コレクション自体は、2本のウイスキーで構成される。ひとつは29年熟成のシングルカスクで、もうひとつは熟成年数が非表示のウイスキーだ。この企画商品のテーマとなっているのは、没入型体験を生み出す「共感覚」の研究である。

そもそも発想の出発点は、グレッグが考案した「共感覚的」なテイスティングノートだった。これは単なる味覚の分析を超えて、色彩や形状や音などのイメージを視覚的に記録した独創的なノートである。
グレッグの緻密なノートには、風味のメモと一緒に図解、色彩、スケッチなどが記されている。たとえば「マンゴー、熟したイチゴ」という言葉の横に、オレンジ、フクシア、パープルなどの色で夕焼けのように鮮やかなグラデーションが描かれているのだ。このようなテイスティングノートを記す意図について、グレッグは次のように説明する。
「香り、味、触感などのさまざまな感覚を、色、形、質、画像などの記憶と結びつけて体験することが多いんです。このような印象は、ウイスキーから得られる情報であると同時に、製造中のウイスキーにも情報をフィードバックできるので、双方向的に影響を及ぼしあう関係といえます」
この「ヴァンガード」を通して、フェッターケアンはグレッグの視点をわずかでも世界中のウイスキーファンに知ってもらいたいと考えているようだ。フェッターケアンでグローバル・シングルモルト・スペシャリストとして働くアンドリュー・レニーが、次のように説明する。

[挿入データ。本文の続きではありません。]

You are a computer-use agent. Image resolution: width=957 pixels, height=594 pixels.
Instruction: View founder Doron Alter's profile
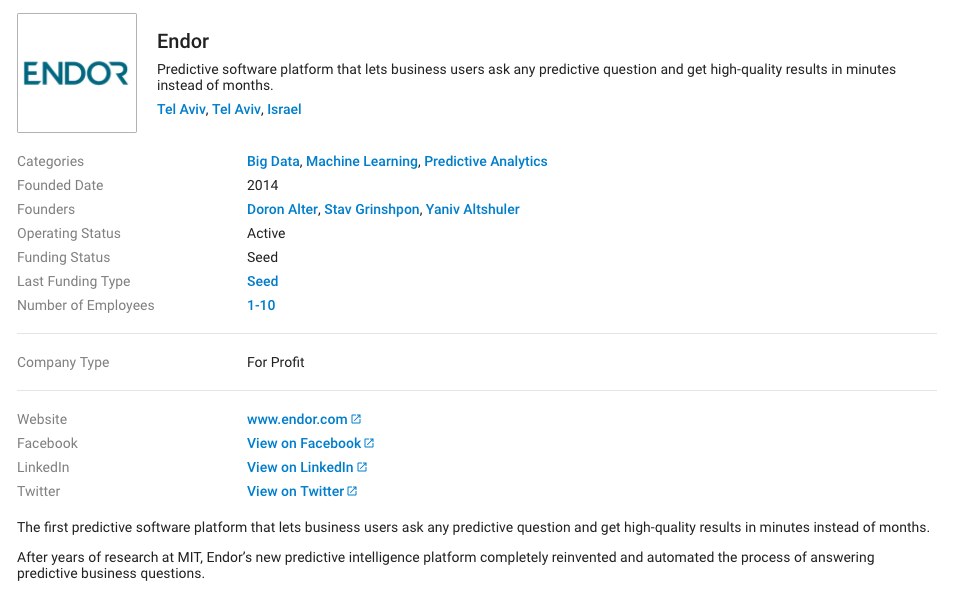[282, 209]
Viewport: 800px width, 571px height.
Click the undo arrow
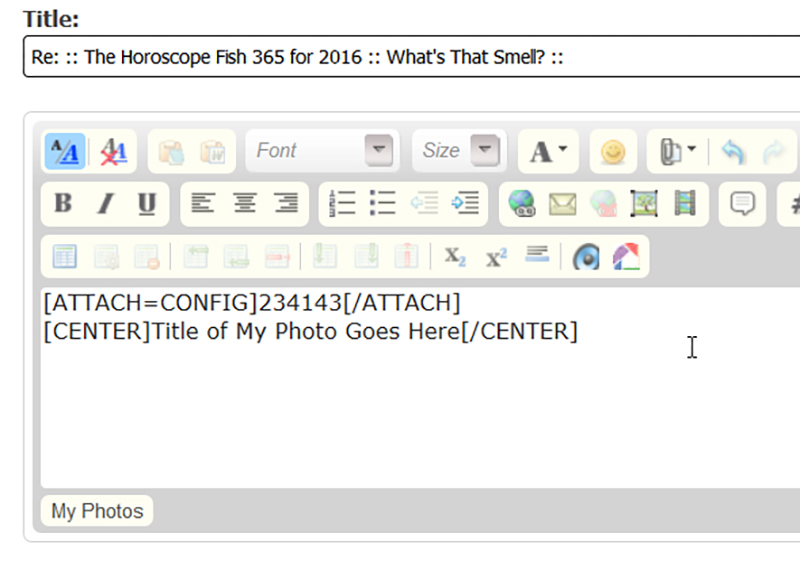pos(733,151)
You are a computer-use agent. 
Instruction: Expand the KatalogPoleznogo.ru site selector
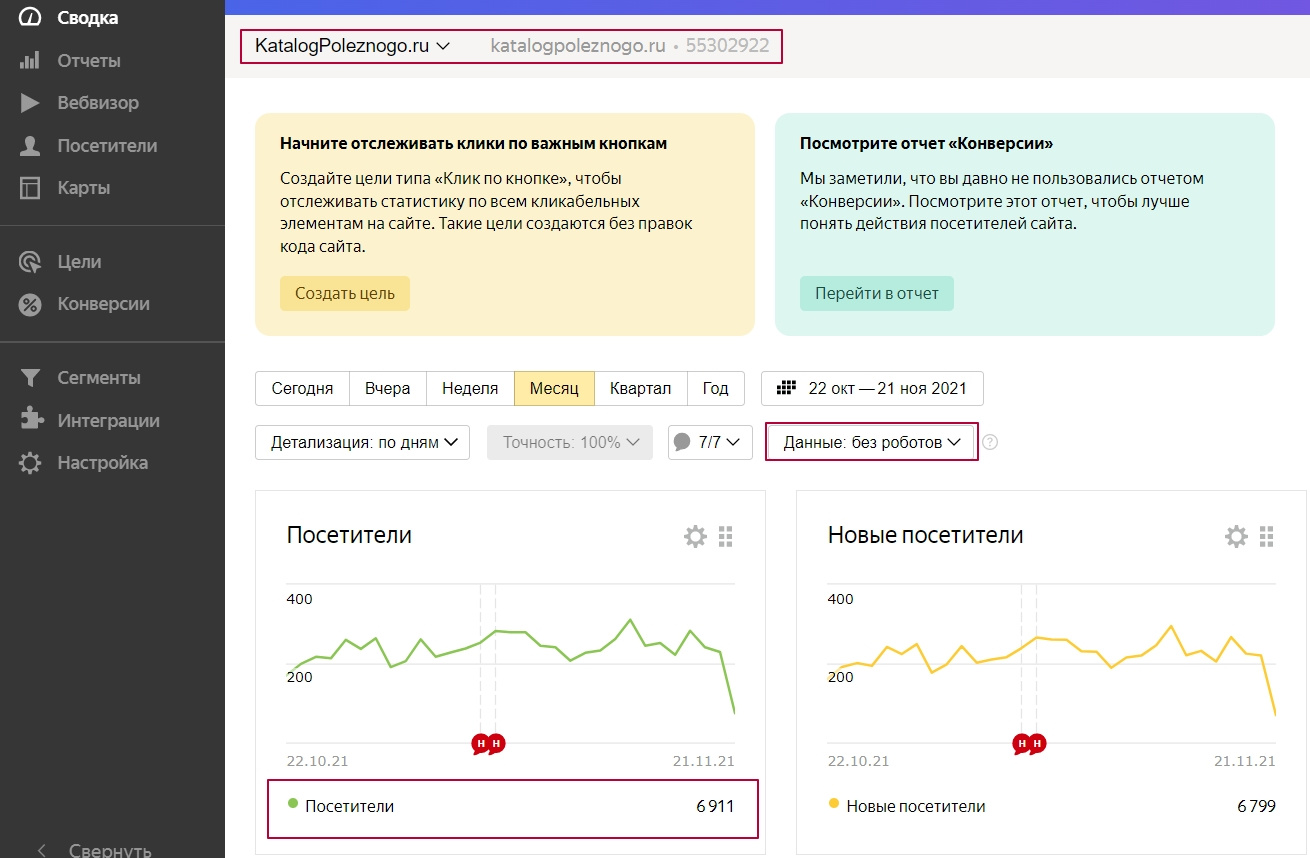click(353, 45)
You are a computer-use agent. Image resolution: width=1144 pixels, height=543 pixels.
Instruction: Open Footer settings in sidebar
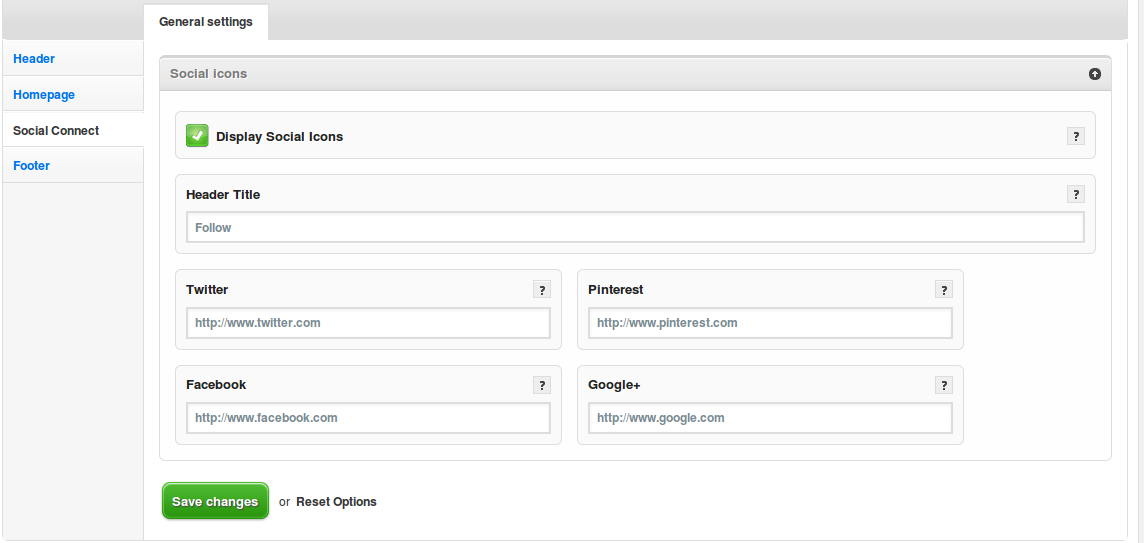coord(31,166)
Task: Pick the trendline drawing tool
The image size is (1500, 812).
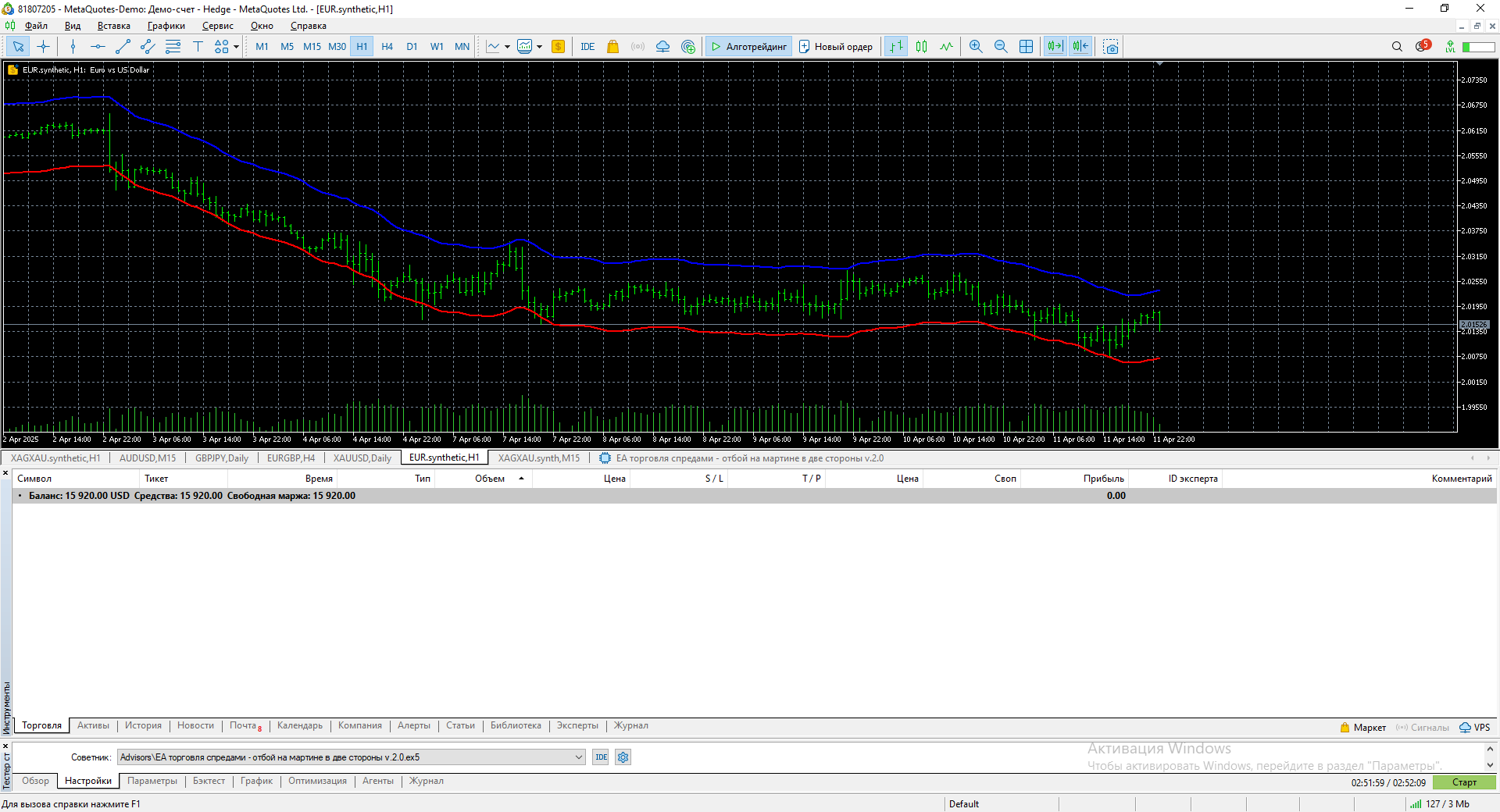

「風味はひとつの言語であり、誰にでも伝わって理解してもらえるものです。そして色、形、触感などの感覚も、言葉以外の方法で大切な情報を伝えてくれます。このコレクションを発売する際に重要だったのは、グレッグの共感覚をどこまで活用できるかということ。個性的なテイスティングノートによって、ウイスキーの体験にこれまでとは異なった視点を持っていただくのが目標になりました」
つまりフェッターケアンは、この商品を通して消費者の考え方を変えようとしているのだ。アンドリューの言葉は続く。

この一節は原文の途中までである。